▶ Directions: Please repeat the entries word for word and keep the images out.

Saved data entries:
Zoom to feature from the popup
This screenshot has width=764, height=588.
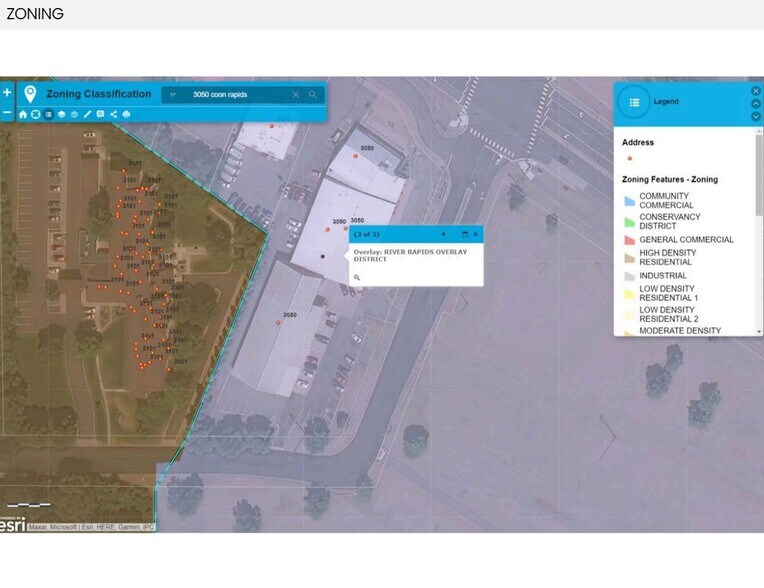pos(357,277)
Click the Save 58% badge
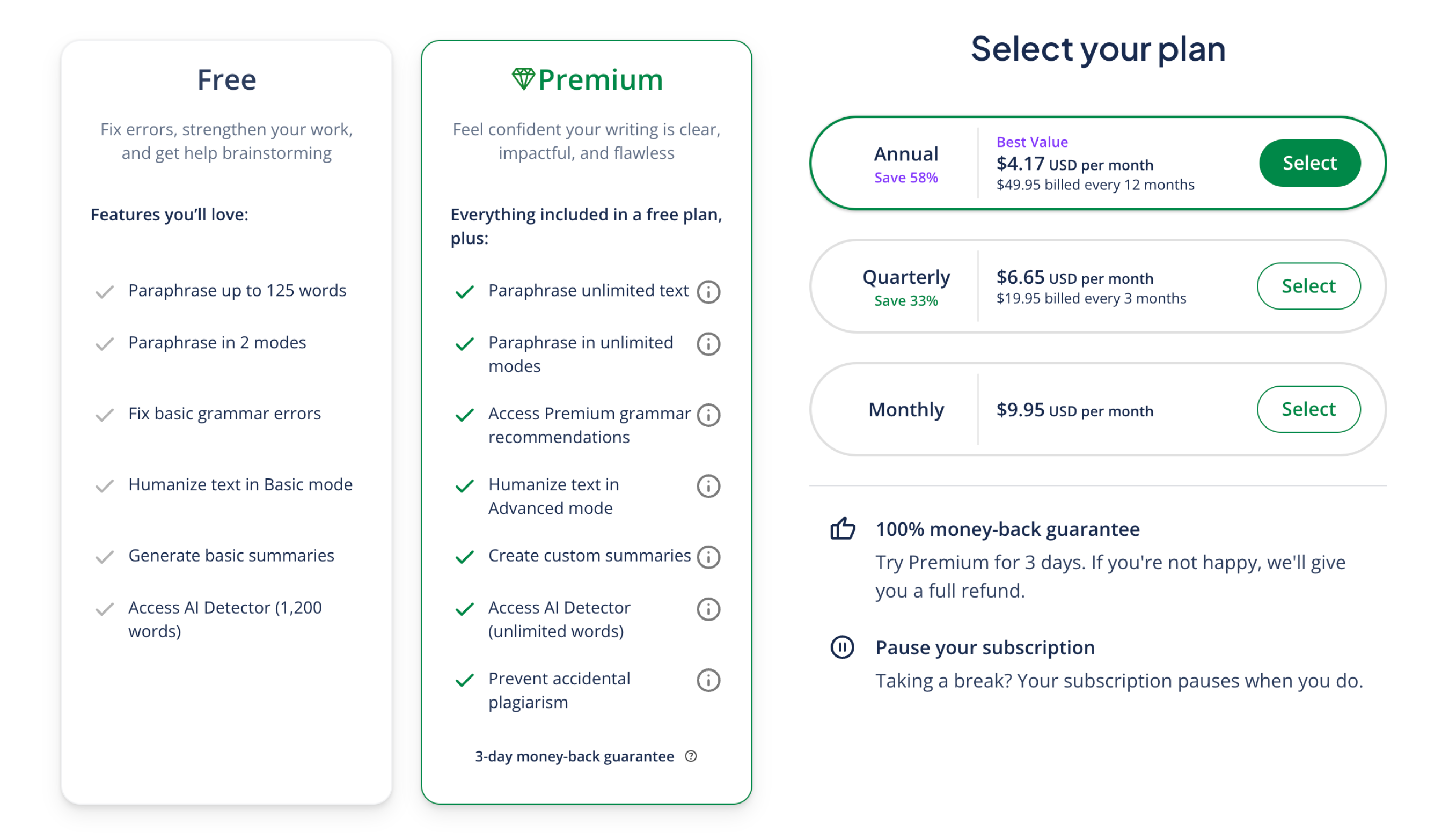 (x=906, y=177)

▶ Task output:
Zoom to feature from the popup
This screenshot has width=764, height=588.
pos(357,277)
Click the Save 58% badge
 (x=906, y=177)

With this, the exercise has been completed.